- _The exercise_
Copy out the records word for word, from the line containing "Identify the location of edit menu." through the line containing "(1894, 189).", with both of those lines included.

^^^^^^^^

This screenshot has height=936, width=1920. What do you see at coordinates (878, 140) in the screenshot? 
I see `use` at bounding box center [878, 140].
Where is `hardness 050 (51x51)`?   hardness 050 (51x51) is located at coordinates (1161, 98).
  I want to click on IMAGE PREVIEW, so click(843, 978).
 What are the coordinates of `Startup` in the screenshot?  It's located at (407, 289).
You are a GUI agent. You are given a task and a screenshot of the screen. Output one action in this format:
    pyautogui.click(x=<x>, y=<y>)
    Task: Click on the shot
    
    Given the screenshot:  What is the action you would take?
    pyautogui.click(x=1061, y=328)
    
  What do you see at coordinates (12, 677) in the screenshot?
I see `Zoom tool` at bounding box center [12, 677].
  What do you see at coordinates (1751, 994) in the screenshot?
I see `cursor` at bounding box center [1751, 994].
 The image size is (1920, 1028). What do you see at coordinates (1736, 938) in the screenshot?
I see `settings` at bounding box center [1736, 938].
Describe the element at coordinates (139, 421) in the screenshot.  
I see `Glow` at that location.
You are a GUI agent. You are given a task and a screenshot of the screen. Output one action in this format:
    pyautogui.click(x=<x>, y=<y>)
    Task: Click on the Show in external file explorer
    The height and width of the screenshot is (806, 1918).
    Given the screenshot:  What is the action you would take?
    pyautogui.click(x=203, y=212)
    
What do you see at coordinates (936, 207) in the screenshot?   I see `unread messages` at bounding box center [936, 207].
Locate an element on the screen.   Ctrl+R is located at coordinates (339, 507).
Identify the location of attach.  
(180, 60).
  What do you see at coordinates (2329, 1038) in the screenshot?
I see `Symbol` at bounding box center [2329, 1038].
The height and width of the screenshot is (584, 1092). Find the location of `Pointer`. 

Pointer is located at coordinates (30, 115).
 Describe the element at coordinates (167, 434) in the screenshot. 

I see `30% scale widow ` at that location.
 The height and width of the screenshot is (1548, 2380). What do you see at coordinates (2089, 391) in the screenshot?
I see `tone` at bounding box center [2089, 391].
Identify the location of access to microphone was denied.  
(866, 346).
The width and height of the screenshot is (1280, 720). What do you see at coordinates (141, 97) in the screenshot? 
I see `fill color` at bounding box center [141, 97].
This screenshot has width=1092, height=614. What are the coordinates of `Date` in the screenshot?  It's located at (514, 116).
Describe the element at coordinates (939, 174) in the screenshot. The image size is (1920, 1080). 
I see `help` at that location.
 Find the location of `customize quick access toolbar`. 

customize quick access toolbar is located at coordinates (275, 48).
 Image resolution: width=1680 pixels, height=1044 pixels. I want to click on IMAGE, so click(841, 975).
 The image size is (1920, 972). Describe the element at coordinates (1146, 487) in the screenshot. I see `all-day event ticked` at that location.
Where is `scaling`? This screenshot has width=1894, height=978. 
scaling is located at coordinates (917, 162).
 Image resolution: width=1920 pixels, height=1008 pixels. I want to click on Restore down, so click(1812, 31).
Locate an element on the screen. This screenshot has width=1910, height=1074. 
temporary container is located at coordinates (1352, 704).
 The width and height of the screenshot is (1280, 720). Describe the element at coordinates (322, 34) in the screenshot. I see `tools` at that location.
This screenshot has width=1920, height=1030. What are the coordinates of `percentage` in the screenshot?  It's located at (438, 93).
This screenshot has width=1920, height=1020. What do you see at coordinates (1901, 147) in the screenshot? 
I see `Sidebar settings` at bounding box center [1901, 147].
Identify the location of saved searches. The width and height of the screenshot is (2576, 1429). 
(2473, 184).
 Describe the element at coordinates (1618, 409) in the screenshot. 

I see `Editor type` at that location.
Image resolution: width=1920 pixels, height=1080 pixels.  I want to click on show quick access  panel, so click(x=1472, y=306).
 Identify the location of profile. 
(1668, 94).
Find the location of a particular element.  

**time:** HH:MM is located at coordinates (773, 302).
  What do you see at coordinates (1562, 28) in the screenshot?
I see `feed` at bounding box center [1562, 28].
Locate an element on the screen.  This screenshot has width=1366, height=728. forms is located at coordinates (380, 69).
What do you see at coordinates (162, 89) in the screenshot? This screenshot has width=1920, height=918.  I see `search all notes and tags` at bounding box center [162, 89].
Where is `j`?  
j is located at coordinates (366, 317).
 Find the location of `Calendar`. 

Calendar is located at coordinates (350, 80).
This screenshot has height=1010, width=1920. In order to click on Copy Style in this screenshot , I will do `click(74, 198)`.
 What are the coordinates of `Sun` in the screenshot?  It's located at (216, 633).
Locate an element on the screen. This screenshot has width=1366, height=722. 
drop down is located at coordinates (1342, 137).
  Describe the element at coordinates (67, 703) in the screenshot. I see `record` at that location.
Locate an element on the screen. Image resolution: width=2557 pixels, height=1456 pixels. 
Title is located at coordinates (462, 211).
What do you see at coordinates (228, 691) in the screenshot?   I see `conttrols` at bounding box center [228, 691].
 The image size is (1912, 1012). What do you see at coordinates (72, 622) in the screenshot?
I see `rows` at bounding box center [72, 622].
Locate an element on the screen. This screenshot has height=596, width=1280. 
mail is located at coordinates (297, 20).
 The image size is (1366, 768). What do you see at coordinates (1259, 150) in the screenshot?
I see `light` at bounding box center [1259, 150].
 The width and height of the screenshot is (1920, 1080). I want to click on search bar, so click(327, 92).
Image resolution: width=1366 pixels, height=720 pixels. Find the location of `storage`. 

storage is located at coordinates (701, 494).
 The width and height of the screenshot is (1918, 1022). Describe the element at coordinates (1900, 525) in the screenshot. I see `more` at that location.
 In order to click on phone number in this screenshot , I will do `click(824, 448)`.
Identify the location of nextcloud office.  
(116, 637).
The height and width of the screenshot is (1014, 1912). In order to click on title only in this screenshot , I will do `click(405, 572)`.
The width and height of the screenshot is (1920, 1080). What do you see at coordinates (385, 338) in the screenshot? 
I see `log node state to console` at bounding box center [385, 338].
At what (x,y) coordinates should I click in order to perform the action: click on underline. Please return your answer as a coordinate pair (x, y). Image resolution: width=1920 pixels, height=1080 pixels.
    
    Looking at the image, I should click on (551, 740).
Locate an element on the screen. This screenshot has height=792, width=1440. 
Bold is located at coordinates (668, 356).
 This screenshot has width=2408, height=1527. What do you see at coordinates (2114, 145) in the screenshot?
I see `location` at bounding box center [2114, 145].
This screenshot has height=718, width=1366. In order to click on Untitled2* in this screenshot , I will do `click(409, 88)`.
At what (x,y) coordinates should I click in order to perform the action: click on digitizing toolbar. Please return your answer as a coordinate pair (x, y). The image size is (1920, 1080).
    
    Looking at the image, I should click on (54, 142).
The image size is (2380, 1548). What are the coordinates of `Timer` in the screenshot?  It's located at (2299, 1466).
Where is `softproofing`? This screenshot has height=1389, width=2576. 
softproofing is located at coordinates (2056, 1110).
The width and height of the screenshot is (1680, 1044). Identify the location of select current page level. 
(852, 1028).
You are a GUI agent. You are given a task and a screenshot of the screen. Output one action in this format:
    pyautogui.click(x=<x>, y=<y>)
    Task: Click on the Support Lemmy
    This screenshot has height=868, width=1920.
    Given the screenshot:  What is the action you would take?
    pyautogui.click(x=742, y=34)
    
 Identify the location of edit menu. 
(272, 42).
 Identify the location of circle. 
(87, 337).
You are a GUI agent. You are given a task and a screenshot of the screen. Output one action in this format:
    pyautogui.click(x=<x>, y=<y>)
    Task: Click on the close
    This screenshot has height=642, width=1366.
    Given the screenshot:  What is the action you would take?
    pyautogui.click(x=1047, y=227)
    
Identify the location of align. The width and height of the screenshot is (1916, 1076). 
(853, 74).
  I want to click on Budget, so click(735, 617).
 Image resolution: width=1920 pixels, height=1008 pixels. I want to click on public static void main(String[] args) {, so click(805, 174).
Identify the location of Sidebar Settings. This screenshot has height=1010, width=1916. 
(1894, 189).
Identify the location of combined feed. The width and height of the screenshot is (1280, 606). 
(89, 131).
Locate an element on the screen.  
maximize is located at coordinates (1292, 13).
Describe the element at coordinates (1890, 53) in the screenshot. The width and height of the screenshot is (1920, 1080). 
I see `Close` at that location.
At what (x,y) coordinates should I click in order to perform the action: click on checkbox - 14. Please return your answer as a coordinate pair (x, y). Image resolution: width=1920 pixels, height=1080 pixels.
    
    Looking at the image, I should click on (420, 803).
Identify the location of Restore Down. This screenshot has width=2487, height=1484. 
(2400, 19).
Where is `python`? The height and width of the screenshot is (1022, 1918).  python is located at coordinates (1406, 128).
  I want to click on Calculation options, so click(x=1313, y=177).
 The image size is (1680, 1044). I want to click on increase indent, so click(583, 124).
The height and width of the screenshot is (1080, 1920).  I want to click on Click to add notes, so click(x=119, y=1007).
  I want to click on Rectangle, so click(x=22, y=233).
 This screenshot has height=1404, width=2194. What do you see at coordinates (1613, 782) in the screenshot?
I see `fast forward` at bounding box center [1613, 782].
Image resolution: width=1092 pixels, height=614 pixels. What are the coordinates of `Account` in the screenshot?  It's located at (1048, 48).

^^^^^^^^

- _Answer below_
 Identify the location of edit menu. 
(272, 42).
 Identify the location of circle. 
(87, 337).
You are a GUI agent. You are given a task and a screenshot of the screen. Output one action in this format:
    pyautogui.click(x=<x>, y=<y>)
    Task: Click on the close
    This screenshot has height=642, width=1366.
    Given the screenshot:  What is the action you would take?
    pyautogui.click(x=1047, y=227)
    
Identify the location of align. The width and height of the screenshot is (1916, 1076). 
(853, 74).
  I want to click on Budget, so click(735, 617).
 Image resolution: width=1920 pixels, height=1008 pixels. I want to click on public static void main(String[] args) {, so click(805, 174).
Identify the location of Sidebar Settings. This screenshot has height=1010, width=1916. 
(1894, 189).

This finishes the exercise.